# WHAT YOU HAVE TO DO:
According to the garlic breadsticks recipe, how long should the dough rise at room temperature during the first rise?

There’s nothing better than freshly baked garlic breadsticks. They’re buttery, salty, and delicious, and pair oh so perfectly with pasta, soups, and salads. Baking bread can be a complicated art, but these Italian breadsticks are a good introduction to making bread. With a basic dough, two easy rises to make your soft breadsticks fluffy and airy, and a buttery topping seasoned to perfection, you (and everyone else!) will be so happy you made these.
Why You'll Love Garlic Breadsticks
- They’re quick to prep. Although this recipe takes about 2 ½ hours from start to finish, almost 2 hours of that time is spent allowing your dough to rise. So, it’s not a huge time commitment to prep these Italian breadsticks for dinner. Just plan ahead!
- They’re easy to make. When it comes to baking bread, there’s a lot that can go wrong. But luckily, this is a beginner recipe that all levels can make successfully. If you follow this recipe from start to finish, you can feel confident in your bread making skills.
- Good for any skill level. Italian breadsticks are great for beginners and experienced bakers alike! This fast and easy recipe calls for minimal ingredients, and it’s straightforward.
- They are delicious! Covered in butter, garlic, salt, and an Italian seasoning blend, these Italian breadsticks do not lack flavor. They're basically like garlic bread but with more crusty edges.
Ingredients and Substitutions
To make homemade garlic Italian breadsticks, you will need this following ingredients (full quantities in the recipe card below):
- active dry yeast or instant yeast
- sugar or honey
- all-purpose flour
- olive oil
- toppings - butter, garlic powder, salt flakes, and Italian seasoning.
How to Make the Best Garlic Breadsticks
- Prepare the dough. In a small mixing bowl, add yeast and sugar in water and stir well until dissolved. Sugar and water activates yeast in a few minutes and the mixture should start to bubble and develop a yeasty aroma. In a large mixing bowl, add flour and salt. Pour in the wet yeast mixture and olive oil and mix with a silicone spatula until fully combined, scraping down the sides of the bowl (there should be no dry flour particles visible).
- Knead the dough. Knead the dough on a clean surface for 5-10 minutes until it turns into a smooth dough ball. You can also mix the dough in a stand mixer on medium speed for about 5 minutes.
- Let the dough rise (first rise). Transfer the dough ball back into the bowl and cover with plastic cling wrap. Let it rise at room temperature for 1 hour until doubled in size.
How to Shape Breadsticks
- Flatten the dough into an approximately 9x12-inch rectangle.
- Use a bench scraper or pizza cutter to divide it into 12 equal pieces.

# SUPPLIED MATERIAL:
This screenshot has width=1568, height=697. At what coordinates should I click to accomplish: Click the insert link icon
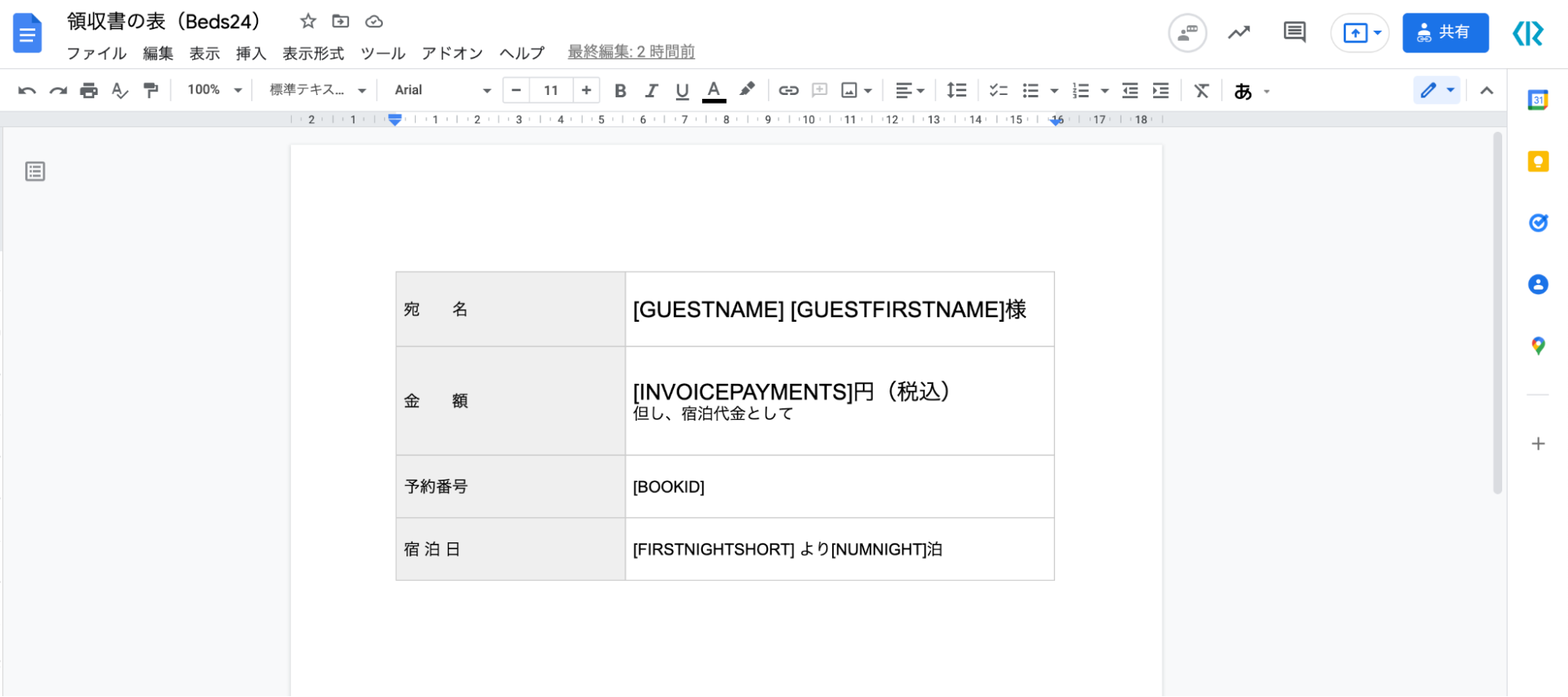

# FINAL ANSWER:
1 hour, until doubled in size.